Постоялый двор, так постоялый двор, подумал Колька. Только бы поскорее придти.

Мальчишки перешагнули через нескольких человек, которые, завернувшись в какие-то лохмотья, спали прямо на обочине, вытянув ноги на дорогу. Справа покачивался светильник – не факел – выхватил из темноты тяжелую деревянную вывеску с изображением пляшущего человека с волынкой. Щеки плясуна были страшно раздуты, глаза выпучены.

– "Пляшущий волынщик", нам сюда, – указал Алесдейр.

Как раз перед мальчишками тяжелая дверь постоялого двора с визгом открылась, и наружу вывалились четверо или пятеро человек. Точнее понять было невозможно – они ожесточенно и молча тузили друг друга, а какая-то женщина, бегая вокруг, подбадривала их визгливыми пронзительными криками по-английски. Вся компания повалилась в канаву, но не перестала драться, женщина же, обрадовано вскрикнув, нагнулась, подобрав юбку, и начала быстро подхватывать с грязной земли рассыпавшиеся у кого-то из драчунов монеты. Рослый лучник, проходивший мимо, отвесил ей пинка и буркнул знакомое Кольке по фильмам ругательство. Мальчишка поежился – ему расхотелось внутрь. Но не признаваться же было Алесдейру, который распахнул дверь и первым вошел внутрь…

…В большой низкой комнате пахло множеством людей, дымом и горелым жиром, стояли гул голосов, чад от очага, на котором жарилось мясо и кипели котлы. Было душно и жарко – под самым потолком комнату опоясывал балкон, на который вели две лестницы, и по краю этого балкона чадили и брызгались смолой штук двадцать факелов. За широкими столами на низких скамьях сидели множество людей – они ели что-то из глиняных мисок, пили какой-то напиток из деревянных кружек, орали песни, разговаривали, играли в кости и обнимались с женщинами. Тут были и англичане, и шотландцы; и военные, и гражданские, хотя последнее зачастую трудно оказалось разобрать, потому что при оружии были все.

На вошедших мальчишек никто не обратил внимания, кроме заросшего усами, бородищей и волосами хозяина в кожаном переднике – засунув большие пальцы рук за широченный кожаный пояс, он стоял возле очага с видом "нового русского" – казалось, на его лбу написано: "Жизнь удалась!" Тем не менее, он вполне предупредительно поспешил навстречу ребятам и, слегка поклонившись, поинтересовался:

– Что будет угодно молодым господам?

Колька понял его, из чего можно было заключить: хозяин шотландец.

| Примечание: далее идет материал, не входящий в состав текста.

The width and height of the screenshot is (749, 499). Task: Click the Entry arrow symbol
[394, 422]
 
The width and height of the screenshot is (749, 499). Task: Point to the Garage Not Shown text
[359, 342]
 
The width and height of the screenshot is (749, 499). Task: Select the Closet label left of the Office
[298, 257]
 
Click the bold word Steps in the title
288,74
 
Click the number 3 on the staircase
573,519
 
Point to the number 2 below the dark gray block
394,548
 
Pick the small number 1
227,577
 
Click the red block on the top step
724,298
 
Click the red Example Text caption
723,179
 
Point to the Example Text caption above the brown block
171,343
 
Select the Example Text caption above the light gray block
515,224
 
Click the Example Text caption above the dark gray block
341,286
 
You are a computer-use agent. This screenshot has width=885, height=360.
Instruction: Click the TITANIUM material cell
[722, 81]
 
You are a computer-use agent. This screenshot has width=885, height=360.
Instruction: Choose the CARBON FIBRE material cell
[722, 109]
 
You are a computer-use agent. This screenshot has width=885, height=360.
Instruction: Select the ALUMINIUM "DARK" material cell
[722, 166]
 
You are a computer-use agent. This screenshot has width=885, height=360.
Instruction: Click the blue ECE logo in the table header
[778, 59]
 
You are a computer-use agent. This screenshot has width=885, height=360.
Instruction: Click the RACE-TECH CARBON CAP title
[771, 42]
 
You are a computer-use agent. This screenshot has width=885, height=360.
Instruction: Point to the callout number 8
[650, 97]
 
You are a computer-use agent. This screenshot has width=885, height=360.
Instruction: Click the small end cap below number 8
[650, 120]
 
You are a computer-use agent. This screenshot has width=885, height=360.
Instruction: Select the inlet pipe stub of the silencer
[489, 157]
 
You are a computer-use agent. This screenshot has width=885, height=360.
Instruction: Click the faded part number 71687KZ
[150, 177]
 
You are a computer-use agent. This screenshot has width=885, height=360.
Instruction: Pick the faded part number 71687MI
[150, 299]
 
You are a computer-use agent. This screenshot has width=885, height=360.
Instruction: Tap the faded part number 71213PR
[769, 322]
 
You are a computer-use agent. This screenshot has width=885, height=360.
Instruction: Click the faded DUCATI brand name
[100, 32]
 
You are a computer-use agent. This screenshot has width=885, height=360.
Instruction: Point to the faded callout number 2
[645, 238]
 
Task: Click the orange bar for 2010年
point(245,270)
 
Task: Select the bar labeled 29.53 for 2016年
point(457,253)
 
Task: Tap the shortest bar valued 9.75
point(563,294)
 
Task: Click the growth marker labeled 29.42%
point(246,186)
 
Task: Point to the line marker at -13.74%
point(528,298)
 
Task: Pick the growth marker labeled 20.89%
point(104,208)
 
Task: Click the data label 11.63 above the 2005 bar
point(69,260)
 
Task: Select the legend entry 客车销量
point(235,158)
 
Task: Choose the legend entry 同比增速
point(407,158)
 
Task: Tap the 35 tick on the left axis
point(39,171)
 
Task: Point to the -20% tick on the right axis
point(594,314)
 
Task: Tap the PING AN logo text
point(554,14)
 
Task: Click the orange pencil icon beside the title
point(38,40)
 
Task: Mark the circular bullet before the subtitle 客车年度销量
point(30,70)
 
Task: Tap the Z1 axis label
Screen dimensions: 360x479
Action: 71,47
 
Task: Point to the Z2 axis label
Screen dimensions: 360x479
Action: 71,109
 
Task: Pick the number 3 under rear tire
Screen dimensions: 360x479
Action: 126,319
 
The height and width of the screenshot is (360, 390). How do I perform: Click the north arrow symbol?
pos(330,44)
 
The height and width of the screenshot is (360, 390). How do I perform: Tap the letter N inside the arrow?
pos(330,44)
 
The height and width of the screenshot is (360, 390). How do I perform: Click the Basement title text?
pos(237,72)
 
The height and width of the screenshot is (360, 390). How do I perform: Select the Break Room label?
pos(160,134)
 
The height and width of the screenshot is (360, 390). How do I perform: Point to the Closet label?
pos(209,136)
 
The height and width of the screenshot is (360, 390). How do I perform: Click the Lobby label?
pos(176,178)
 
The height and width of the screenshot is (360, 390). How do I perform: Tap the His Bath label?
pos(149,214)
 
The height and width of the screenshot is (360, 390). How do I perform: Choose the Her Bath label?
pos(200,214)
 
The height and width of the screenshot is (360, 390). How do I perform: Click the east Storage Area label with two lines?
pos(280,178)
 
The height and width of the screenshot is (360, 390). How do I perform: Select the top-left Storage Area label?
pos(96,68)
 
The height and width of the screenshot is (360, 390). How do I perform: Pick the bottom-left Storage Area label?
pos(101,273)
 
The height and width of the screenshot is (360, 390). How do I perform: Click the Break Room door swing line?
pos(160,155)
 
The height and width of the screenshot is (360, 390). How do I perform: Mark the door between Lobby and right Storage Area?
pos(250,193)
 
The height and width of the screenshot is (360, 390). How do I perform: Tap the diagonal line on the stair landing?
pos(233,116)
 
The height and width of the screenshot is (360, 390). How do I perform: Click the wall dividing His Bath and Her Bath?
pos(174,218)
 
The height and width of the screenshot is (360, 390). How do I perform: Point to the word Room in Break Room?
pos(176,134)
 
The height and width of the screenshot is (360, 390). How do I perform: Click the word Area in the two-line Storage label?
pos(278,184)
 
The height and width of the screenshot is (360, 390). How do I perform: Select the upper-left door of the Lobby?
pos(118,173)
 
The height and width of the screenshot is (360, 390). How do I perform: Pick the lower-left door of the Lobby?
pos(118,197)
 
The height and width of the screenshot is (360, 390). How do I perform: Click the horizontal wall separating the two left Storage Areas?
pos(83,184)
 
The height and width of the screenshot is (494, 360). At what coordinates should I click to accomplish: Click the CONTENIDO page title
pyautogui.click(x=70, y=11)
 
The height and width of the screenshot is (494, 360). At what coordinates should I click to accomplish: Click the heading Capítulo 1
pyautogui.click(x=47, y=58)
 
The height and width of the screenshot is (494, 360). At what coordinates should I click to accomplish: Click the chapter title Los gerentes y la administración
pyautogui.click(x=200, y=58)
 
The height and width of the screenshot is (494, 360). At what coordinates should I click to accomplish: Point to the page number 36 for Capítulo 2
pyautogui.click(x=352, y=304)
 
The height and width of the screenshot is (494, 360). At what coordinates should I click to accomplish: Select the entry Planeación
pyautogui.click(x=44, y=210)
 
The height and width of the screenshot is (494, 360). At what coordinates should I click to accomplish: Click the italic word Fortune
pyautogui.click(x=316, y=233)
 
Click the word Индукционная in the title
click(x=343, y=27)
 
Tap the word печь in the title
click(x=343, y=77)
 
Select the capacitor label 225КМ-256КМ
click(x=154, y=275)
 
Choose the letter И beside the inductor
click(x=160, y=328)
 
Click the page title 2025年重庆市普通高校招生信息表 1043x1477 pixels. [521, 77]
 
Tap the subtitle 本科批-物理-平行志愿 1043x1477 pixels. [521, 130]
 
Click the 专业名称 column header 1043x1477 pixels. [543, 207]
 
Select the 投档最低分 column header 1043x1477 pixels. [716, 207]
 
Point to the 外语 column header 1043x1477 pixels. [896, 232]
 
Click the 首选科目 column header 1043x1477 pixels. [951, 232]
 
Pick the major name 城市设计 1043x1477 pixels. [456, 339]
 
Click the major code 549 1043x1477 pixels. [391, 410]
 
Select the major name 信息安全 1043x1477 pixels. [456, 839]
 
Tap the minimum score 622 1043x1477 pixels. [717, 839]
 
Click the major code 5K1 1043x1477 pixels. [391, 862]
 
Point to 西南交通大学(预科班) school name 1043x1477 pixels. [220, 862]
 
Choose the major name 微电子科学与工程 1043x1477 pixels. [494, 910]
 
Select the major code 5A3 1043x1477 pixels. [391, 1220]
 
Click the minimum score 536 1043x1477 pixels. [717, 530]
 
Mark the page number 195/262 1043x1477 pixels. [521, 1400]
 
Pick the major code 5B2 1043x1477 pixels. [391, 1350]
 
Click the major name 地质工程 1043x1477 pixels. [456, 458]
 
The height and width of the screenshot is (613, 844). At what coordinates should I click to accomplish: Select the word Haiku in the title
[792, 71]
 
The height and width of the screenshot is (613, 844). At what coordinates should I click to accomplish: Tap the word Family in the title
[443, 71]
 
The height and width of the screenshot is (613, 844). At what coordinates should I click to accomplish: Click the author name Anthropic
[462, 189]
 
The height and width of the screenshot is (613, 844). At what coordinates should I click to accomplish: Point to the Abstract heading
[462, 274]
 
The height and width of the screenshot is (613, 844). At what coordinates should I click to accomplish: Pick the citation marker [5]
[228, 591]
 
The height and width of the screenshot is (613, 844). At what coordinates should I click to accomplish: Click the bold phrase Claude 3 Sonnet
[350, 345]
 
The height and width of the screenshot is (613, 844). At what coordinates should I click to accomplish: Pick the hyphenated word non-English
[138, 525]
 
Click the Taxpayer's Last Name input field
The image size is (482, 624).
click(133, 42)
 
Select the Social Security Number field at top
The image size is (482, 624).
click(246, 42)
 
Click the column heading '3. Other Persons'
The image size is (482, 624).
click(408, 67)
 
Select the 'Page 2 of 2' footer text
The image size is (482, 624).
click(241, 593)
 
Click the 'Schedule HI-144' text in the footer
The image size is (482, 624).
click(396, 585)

– Поесть и заночевать, – Алесдейр незаметно, но точно и сильно толкнул Кольку локтем, и тот извлек монету. Глаза хозяина внимательно обшарили сначала самого мальчишку, его странную одежду, и только потом обратились к монете.

– Чья? – поинтересовался он, беря кружок в пальцы.

– Моя, – поспешил Колька. – А что?

– Да вижу, что твоя, – в заросли волос обнажились белые крепкие зубы. – Где чеканили? Не сказать, чтоб тяжелая… – хозяин подкинул кружок, и Алесдейр ловко поймал его в воздухе, ответив:





– Русская. Что даешь за нее?

Хозяин продолжал улыбаться, глаза весело сверкнули, он смерил взглядом шотландского мальчишку:

– Русская?… Миску каши. С мясом. Кружку пива… ладно, две. И место на верху, если найдете.

Он протянул ладонь. Алесдейр вытянул руку, но удерживал монету двумя пальцами.

– И завтрак утром. Я не говорю: "Поимей совесть", – и Алесдейр отпустил грубую шуточку, заставившую хозяина утробно хохотнуть. – Просто шотландец не надует шотландца. Воздуху не хватит.

– И завтрак, – кивнул хозяин. – Ищите место, мои принесут.

Монета упала на ладонь, и хозяин, повернувшись, исчез в толпе.

– Жирный боров, – беззлобно, впрочем, выругался Алесдейр, – можно было получить вдвое больше, да ладно… Пошли искать место.

…К большому облегчению Кольки, выяснилось, что никто из зверски выглядевших посетителей "Пляшущего волынщика" не держит и в мыслях специально обидеть мальчишек – на них внимания-то особого не обращали, и ребята довольно быстро нашли пустые полскамейки за столом в углу. Колька сел почти с удовольствием. Алесдейр бухнул на стол локти и шёпотом признался:

– Мутит меня.

– Да, воняет тут здорово, – согласился Колька, но Алесдейр помотал своей спутанной гривой:

– Да нет, жрать хочется – прямо тошнит.

Кольке тоже хотелось есть, но запахи отбивали половину аппетита. А вид еды, принесенной довольно красивой девчонкой, с любопытством поглядевшей на Кольку, аппетита не добавлял. В миске среди бурого варева лежали похожие на обрывки дубленой кожи куски мяса. Две кружки, наполненные до половины светло-желтой жидкостью, прикрывали здоровенные ломти серого хлеба. Ставя все это на стол, девчонка подмигнула Кольке и потерла палец о палец – тот уставился в стол, а Алесдейр без смущения сообщил:

– Ты ей понравился… Ну, с нами бог и Святой Эндрю!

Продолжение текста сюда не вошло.